Between these two shores lay the stamping grounds of the great Huron tribe. How numerous were they? Records differ. Certainly at no time more numerous than thirty thousand souls all told, including children. Though they yearly came to Montreal for trade and war, the Hurons were sedentary, living in the long houses of bark inclosed by triple palisades, such as Cartier had seen at Hochelaga almost a century before.

Champlain followed his supple guides along the wind-fallen forest trail to the Huron villages. Here he found the missionary. One can guess how the souls of these two heroes burned as the deep solemn chant of the Te Deum for the first time rolled through the forests of Lake Huron.

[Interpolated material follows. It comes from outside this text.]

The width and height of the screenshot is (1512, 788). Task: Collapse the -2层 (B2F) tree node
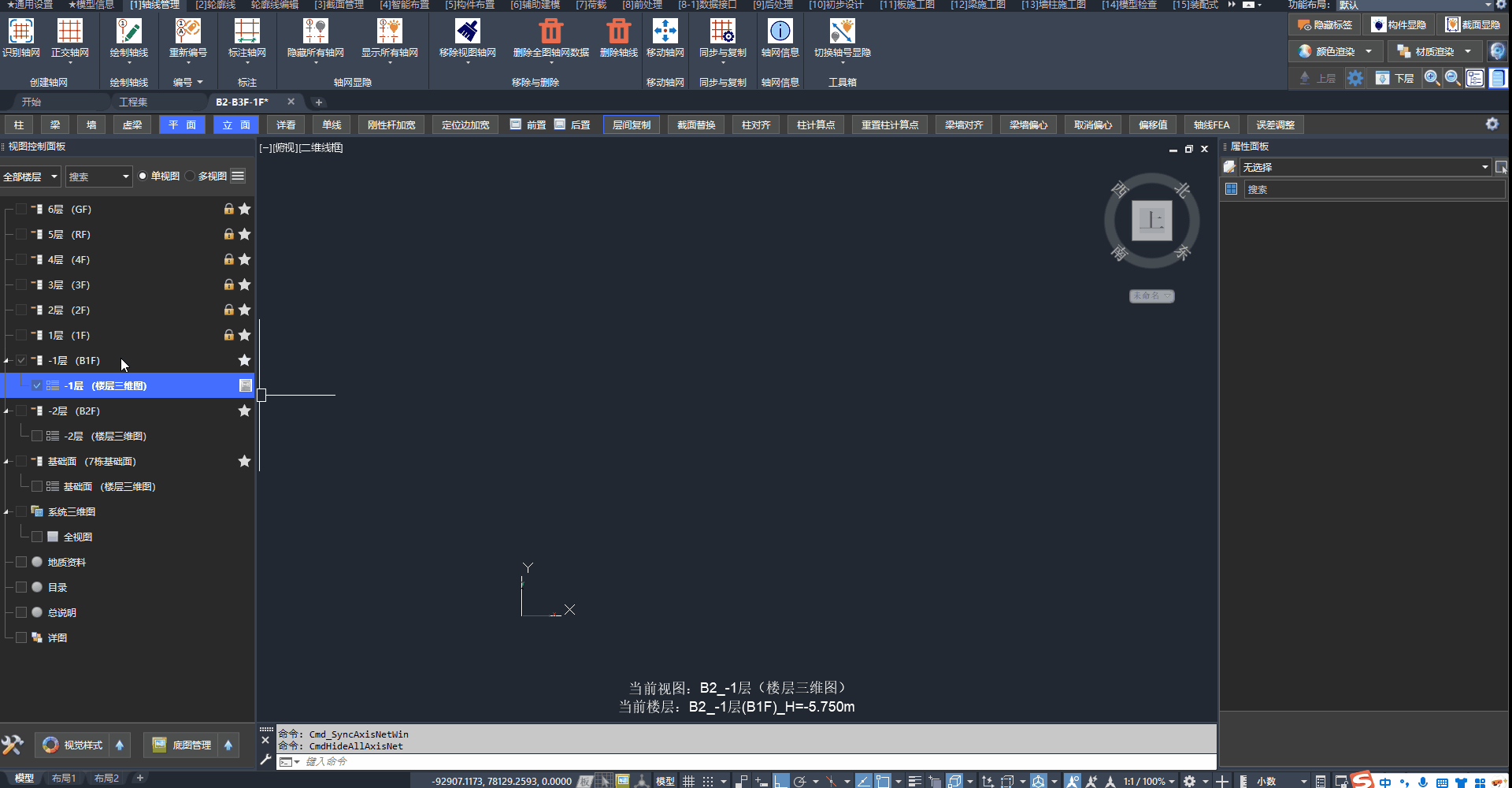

But now Champlain must to business; and his business is war. Brulé and twelve Indians are sent like the carriers of the fiery cross in the Highlands of Scotland to rally tribes of the Susquehanna to join the Hurons against the Iroquois. A wild war dance is held with mystic rites in the lodges of the Hurons; and the braves set out with Champlain from Lake Simcoe for Lake Ontario by way of Trent River. As they near what is now New York state, buckskin is flung aside, the naked bodies painted and greased, and the trail shunned for the pathless woods off the beaten track where the Indians glide like beasts of prey through the frost-tinted forest.